Template Syntax (v2)

The CLI allows you to inject secrets into templates with the inject and run commands. This page describes how the template syntax parser works.

To inject secret values into static configuration code, template syntax uses secret tags: {{ path/to/secret }}. Secret tags can be used freely in any file and contain a reference to a secret, instead of the actual secret value:

DB_USER      = prd-user
DB_PASSWORD  = {{ company/repo/prd/db/password:latest }}

Secret tags are replaced with their corresponding secret value:

DB_USER     = prd-user
DB_PASSWORD = f7tK9vs3We

This means you’ll never have to place plaintext secrets in configuration code again and only inject them the moment they are needed: at runtime.
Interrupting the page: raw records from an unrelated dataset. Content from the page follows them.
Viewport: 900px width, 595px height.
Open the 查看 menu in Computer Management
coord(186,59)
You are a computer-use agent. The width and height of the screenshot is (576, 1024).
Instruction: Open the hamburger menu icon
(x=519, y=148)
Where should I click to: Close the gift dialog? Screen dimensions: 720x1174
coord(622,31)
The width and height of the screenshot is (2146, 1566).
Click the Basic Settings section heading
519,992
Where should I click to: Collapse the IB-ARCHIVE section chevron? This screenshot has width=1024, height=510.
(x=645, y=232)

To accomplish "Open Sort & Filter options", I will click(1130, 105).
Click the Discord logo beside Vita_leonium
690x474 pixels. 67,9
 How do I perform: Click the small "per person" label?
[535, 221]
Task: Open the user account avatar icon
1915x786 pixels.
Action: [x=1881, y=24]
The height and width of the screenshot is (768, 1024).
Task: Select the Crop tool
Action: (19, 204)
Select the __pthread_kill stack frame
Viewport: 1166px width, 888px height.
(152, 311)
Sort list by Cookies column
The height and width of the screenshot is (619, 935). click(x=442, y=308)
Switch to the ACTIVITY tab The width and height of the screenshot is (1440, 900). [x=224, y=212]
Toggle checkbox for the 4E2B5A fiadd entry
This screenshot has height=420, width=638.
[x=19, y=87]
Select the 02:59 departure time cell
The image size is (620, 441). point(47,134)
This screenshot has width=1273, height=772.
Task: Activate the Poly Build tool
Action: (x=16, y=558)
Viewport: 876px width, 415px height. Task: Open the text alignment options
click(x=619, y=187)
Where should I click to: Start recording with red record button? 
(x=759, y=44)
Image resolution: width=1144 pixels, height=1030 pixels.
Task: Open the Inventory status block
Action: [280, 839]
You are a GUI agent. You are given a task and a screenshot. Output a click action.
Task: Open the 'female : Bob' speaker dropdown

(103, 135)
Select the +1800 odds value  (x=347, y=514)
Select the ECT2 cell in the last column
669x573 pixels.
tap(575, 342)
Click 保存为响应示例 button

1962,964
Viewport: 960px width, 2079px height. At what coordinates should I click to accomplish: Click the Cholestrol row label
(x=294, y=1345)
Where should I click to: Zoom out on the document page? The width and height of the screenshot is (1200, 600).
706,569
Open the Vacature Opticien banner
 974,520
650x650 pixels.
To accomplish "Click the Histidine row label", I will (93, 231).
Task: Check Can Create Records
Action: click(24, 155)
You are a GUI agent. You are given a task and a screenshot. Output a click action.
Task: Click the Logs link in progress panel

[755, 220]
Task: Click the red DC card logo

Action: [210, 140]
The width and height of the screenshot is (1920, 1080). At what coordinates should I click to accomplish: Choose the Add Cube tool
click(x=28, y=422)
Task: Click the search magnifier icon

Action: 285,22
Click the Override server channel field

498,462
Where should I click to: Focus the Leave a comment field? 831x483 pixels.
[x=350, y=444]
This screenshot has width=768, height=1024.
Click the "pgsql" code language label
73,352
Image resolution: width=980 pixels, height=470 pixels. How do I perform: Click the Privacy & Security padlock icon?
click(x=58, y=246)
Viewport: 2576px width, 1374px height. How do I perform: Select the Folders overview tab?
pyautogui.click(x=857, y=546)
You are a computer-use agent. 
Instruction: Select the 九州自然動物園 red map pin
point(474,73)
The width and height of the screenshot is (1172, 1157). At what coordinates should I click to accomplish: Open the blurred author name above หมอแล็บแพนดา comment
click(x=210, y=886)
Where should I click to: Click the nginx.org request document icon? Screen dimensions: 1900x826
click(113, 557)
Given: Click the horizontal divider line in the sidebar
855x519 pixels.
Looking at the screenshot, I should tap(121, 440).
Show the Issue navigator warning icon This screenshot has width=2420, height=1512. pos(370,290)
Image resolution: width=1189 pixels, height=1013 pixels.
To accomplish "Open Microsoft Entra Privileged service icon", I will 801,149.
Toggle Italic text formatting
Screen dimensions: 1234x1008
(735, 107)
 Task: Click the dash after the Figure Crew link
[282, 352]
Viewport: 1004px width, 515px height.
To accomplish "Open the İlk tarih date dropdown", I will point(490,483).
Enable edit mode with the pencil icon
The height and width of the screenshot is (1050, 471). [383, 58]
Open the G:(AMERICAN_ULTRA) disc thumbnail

To make your life even easier, template syntax also supports variable tags: $var and ${var}. Variable tags can be used freely in a template, including inside a secret tag:

DB_USER     = $env-user
DB_PASSWORD = {{ company/repo/$env/db/password:latest }}

To define variables from the command-line, you can use the --var KEY=VALUE flag. Alternatively, you can let the CLI source template variables from environment variables prefixed with SECRETHUB_VAR_<var_name>, e.g. SECRETHUB_VAR_key=value

Variable names are case insensitive, can only contain letters, numbers, and underscores and cannot start with a number.

Syntax Rules

The parsing engine currently supports the following rules:

  • A secret template can contain references to secrets in secret tags. A secret tag is enclosed in double brackets: {{ path/to/secret }}.
  • A secret template can contain references to variables in variable tags: $var. A variable tag closes when a character is enountered that is not a letter, number or underscore. A variable tag can also be enclosed between ${ and }: ${var}.
  • Secret tags and variable tags can contain leading and trailing spaces, i.e. {{ path/to/secret }} is parsed the same as {{path/to/secret}}.
  • Secret tags can also contain variable tags: {{ path/with/$var/to/secret }}
  • Variable tags cannot contain secret tags.
  • Secret tags cannot contain secret tags, i.e. they cannot be nested.
  • Variable tags cannot contain variable tags, i.e. they cannot be nested.
  • Occurences of ${ or {{ that are not the start of a secret or variable tag should be escaped with a \: \${ and \{{.

Migrating from v1 to v2 syntax

Template syntax v1 has been deprecated and will be removed in a future CLI version. We recommend migrating your templates to v2.

To migrate your v1 templates to v2, simply replace all ${ and } enclosed secret tags with {{ }}, e.g. changing ${ path/to/secret } into {{ path/to/secret }}.